__Set problem__: Render the lines as a JSON list of strings, one string per line, beginning at the line that contains "Click the Contingência button" and stopping after the line that contains "tap(295, 446)". Omit blank lines and leave the pictures out.
— Start Data provided —
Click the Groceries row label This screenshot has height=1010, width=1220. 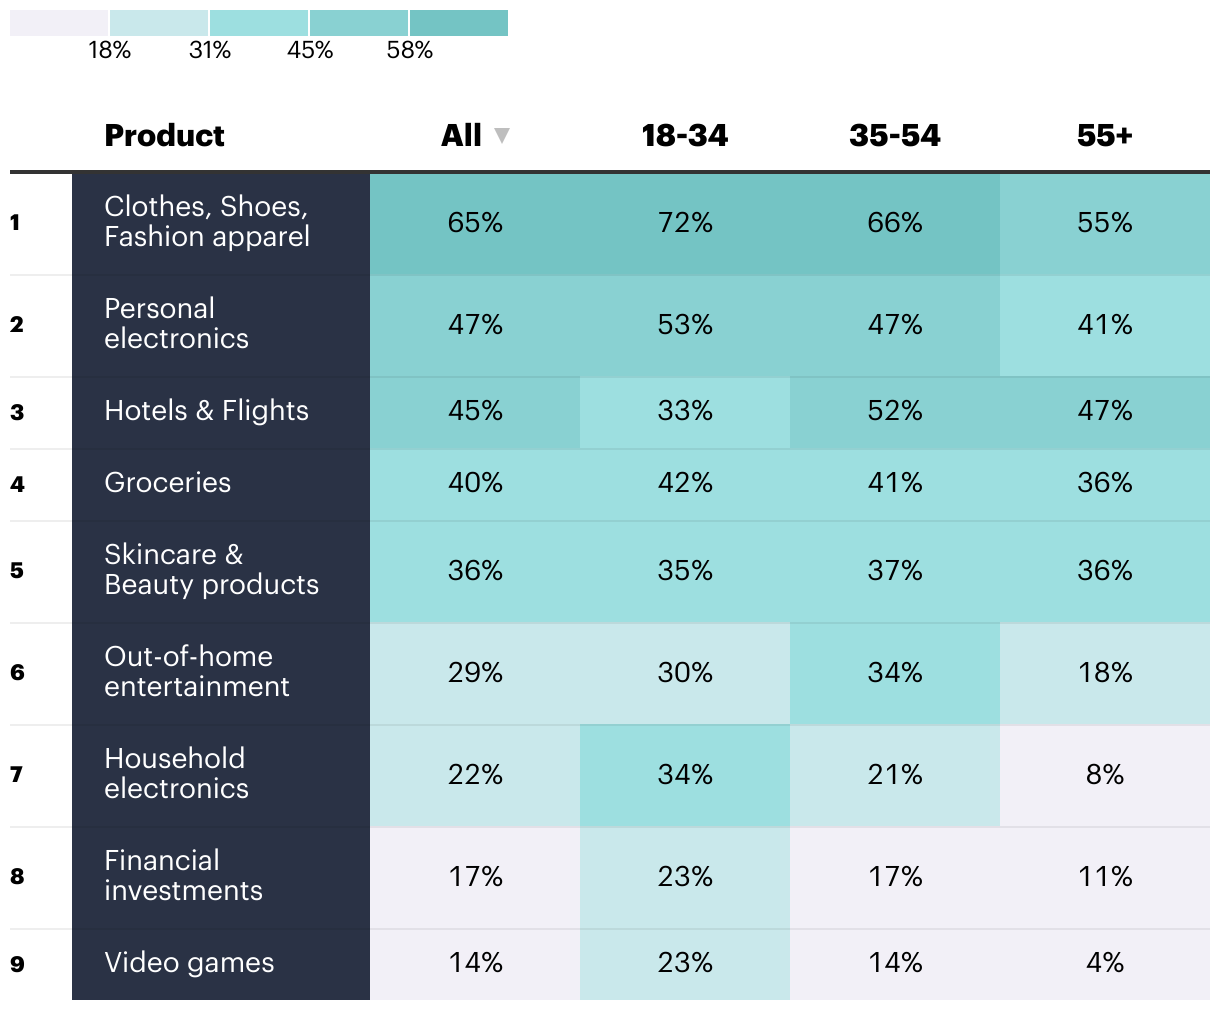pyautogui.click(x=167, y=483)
— End Data provided —
— Start Data provided —
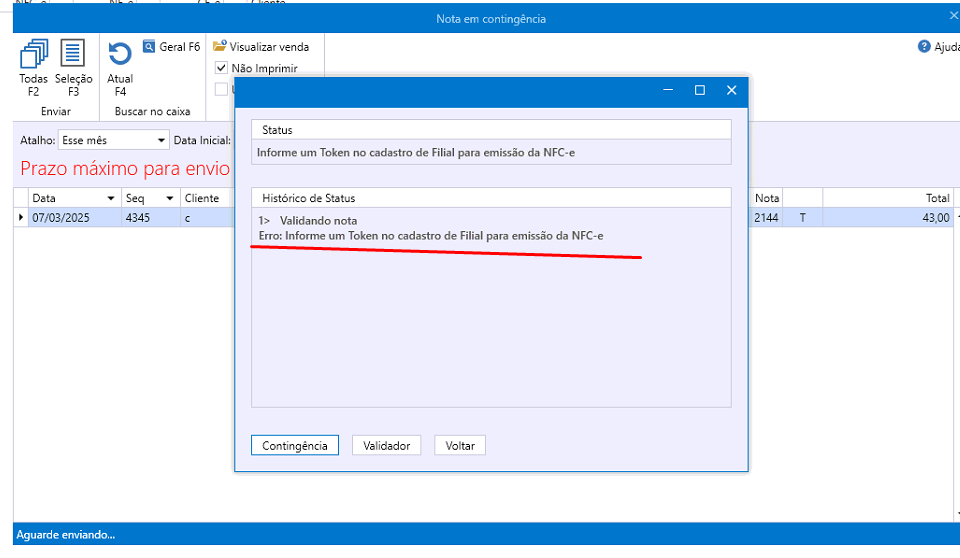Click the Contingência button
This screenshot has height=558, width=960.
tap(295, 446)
— End Data provided —
— Start Data provided —
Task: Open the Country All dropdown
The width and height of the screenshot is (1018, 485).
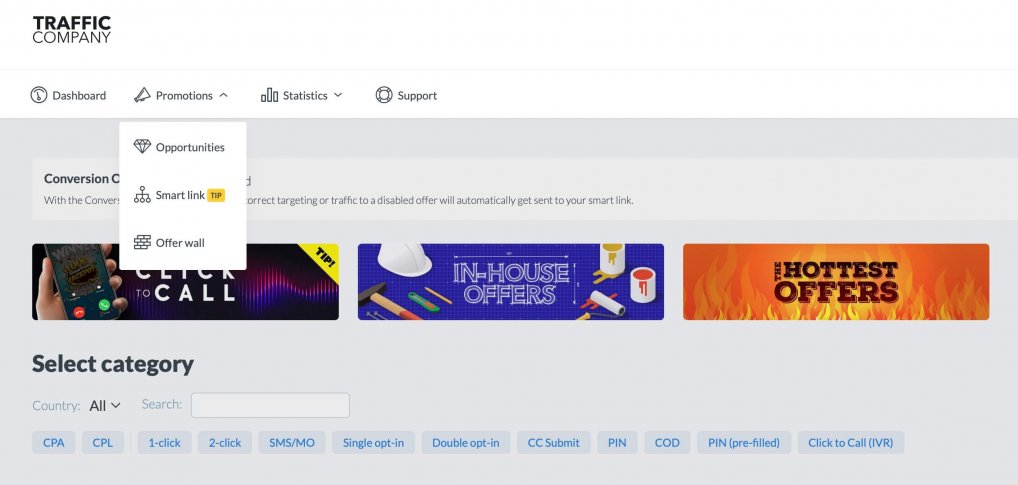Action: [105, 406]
— End Data provided —
__Written response__:
[
  "Click the Contingência button",
  "This screenshot has height=558, width=960.",
  "tap(295, 446)"
]